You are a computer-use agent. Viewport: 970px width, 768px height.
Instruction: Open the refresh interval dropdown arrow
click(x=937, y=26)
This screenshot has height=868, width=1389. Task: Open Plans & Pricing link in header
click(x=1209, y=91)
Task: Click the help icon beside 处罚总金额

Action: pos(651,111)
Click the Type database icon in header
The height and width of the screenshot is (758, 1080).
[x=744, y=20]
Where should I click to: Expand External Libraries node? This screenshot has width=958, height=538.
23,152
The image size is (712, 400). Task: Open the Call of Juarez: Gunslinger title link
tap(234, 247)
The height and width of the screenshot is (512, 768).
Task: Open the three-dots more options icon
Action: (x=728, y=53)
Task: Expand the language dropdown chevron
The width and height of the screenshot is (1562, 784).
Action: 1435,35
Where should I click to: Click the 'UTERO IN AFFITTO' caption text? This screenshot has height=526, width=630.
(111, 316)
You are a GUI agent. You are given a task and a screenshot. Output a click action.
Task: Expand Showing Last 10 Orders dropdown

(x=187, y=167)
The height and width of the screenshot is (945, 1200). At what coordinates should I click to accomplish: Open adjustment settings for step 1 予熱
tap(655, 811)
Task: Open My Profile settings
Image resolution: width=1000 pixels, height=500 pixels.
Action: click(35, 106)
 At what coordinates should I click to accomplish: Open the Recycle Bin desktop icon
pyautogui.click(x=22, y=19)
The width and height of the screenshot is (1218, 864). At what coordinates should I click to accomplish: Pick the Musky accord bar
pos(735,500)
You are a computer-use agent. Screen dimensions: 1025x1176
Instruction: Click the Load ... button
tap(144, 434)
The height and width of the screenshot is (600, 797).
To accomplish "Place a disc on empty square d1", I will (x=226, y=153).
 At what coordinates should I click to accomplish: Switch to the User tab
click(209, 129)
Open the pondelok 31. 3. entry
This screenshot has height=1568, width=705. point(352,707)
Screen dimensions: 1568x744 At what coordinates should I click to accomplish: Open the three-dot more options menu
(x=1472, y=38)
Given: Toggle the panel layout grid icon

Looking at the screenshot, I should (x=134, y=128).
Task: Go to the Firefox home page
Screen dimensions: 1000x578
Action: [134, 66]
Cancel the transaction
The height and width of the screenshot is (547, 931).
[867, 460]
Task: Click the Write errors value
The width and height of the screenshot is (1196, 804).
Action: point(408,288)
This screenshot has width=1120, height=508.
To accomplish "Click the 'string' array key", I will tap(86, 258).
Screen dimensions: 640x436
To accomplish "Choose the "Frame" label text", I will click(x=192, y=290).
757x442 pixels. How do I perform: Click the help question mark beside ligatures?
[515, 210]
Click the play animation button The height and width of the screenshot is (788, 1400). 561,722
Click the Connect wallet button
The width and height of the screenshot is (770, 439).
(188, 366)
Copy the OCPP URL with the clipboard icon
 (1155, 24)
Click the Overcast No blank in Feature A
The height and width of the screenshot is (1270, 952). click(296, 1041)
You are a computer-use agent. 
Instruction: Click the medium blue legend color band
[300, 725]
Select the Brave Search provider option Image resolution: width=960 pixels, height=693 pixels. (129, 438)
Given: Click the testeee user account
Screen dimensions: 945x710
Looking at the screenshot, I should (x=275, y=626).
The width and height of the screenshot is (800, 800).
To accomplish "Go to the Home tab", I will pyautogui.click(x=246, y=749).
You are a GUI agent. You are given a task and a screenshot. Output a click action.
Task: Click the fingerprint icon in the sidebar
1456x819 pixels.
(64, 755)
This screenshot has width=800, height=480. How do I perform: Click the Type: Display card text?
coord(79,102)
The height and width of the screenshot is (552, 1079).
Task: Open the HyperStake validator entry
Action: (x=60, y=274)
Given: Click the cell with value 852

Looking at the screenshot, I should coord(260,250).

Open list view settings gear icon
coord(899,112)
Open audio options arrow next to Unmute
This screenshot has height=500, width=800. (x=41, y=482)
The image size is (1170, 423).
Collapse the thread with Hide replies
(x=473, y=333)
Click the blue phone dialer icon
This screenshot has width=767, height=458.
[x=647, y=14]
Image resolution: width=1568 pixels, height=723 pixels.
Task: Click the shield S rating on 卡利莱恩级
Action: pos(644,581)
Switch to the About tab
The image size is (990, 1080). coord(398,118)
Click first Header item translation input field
▬▬▬▬▬▬▬▬▬▬
§ **ACTIVITY**: Set the records down again in full, exactly as they read.

§ **WRITTEN ANSWER**:
You are a computer-use agent. Viewport: 970px width, 768px height.
Instruction: Open the refresh interval dropdown arrow
click(x=937, y=26)
This screenshot has height=868, width=1389. Task: Open Plans & Pricing link in header
click(x=1209, y=91)
Task: Click the help icon beside 处罚总金额

Action: pos(651,111)
Click the Type database icon in header
The height and width of the screenshot is (758, 1080).
[x=744, y=20]
Where should I click to: Expand External Libraries node? This screenshot has width=958, height=538.
23,152
The image size is (712, 400). Task: Open the Call of Juarez: Gunslinger title link
tap(234, 247)
The height and width of the screenshot is (512, 768).
Task: Open the three-dots more options icon
Action: (x=728, y=53)
Task: Expand the language dropdown chevron
The width and height of the screenshot is (1562, 784).
Action: 1435,35
Where should I click to: Click the 'UTERO IN AFFITTO' caption text? This screenshot has height=526, width=630.
(111, 316)
You are a GUI agent. You are given a task and a screenshot. Output a click action.
Task: Expand Showing Last 10 Orders dropdown

(x=187, y=167)
The height and width of the screenshot is (945, 1200). At what coordinates should I click to accomplish: Open adjustment settings for step 1 予熱
tap(655, 811)
Task: Open My Profile settings
Image resolution: width=1000 pixels, height=500 pixels.
Action: click(35, 106)
 At what coordinates should I click to accomplish: Open the Recycle Bin desktop icon
pyautogui.click(x=22, y=19)
The width and height of the screenshot is (1218, 864). At what coordinates should I click to accomplish: Pick the Musky accord bar
pos(735,500)
You are a computer-use agent. Screen dimensions: 1025x1176
Instruction: Click the Load ... button
tap(144, 434)
The height and width of the screenshot is (600, 797).
To accomplish "Place a disc on empty square d1", I will (x=226, y=153).
 At what coordinates should I click to accomplish: Switch to the User tab
click(209, 129)
Open the pondelok 31. 3. entry
This screenshot has height=1568, width=705. point(352,707)
Screen dimensions: 1568x744 At what coordinates should I click to accomplish: Open the three-dot more options menu
(x=1472, y=38)
Given: Toggle the panel layout grid icon

Looking at the screenshot, I should (x=134, y=128).
Task: Go to the Firefox home page
Screen dimensions: 1000x578
Action: [134, 66]
Cancel the transaction
The height and width of the screenshot is (547, 931).
[867, 460]
Task: Click the Write errors value
The width and height of the screenshot is (1196, 804).
Action: point(408,288)
This screenshot has width=1120, height=508.
To accomplish "Click the 'string' array key", I will tap(86, 258).
Screen dimensions: 640x436
To accomplish "Choose the "Frame" label text", I will click(x=192, y=290).
757x442 pixels. How do I perform: Click the help question mark beside ligatures?
[515, 210]
Click the play animation button The height and width of the screenshot is (788, 1400). 561,722
Click the Connect wallet button
The width and height of the screenshot is (770, 439).
(188, 366)
Copy the OCPP URL with the clipboard icon
 (1155, 24)
Click the Overcast No blank in Feature A
The height and width of the screenshot is (1270, 952). click(296, 1041)
You are a computer-use agent. 
Instruction: Click the medium blue legend color band
[300, 725]
Select the Brave Search provider option Image resolution: width=960 pixels, height=693 pixels. (129, 438)
Given: Click the testeee user account
Screen dimensions: 945x710
Looking at the screenshot, I should (x=275, y=626).
The width and height of the screenshot is (800, 800).
To accomplish "Go to the Home tab", I will pyautogui.click(x=246, y=749).
You are a GUI agent. You are given a task and a screenshot. Output a click action.
Task: Click the fingerprint icon in the sidebar
1456x819 pixels.
(64, 755)
This screenshot has width=800, height=480. How do I perform: Click the Type: Display card text?
coord(79,102)
The height and width of the screenshot is (552, 1079).
Task: Open the HyperStake validator entry
Action: (x=60, y=274)
Given: Click the cell with value 852

Looking at the screenshot, I should coord(260,250).

Open list view settings gear icon
coord(899,112)
Open audio options arrow next to Unmute
This screenshot has height=500, width=800. (x=41, y=482)
The image size is (1170, 423).
Collapse the thread with Hide replies
(x=473, y=333)
Click the blue phone dialer icon
This screenshot has width=767, height=458.
[x=647, y=14]
Image resolution: width=1568 pixels, height=723 pixels.
Task: Click the shield S rating on 卡利莱恩级
Action: pos(644,581)
Switch to the About tab
The image size is (990, 1080). coord(398,118)
Click first Header item translation input field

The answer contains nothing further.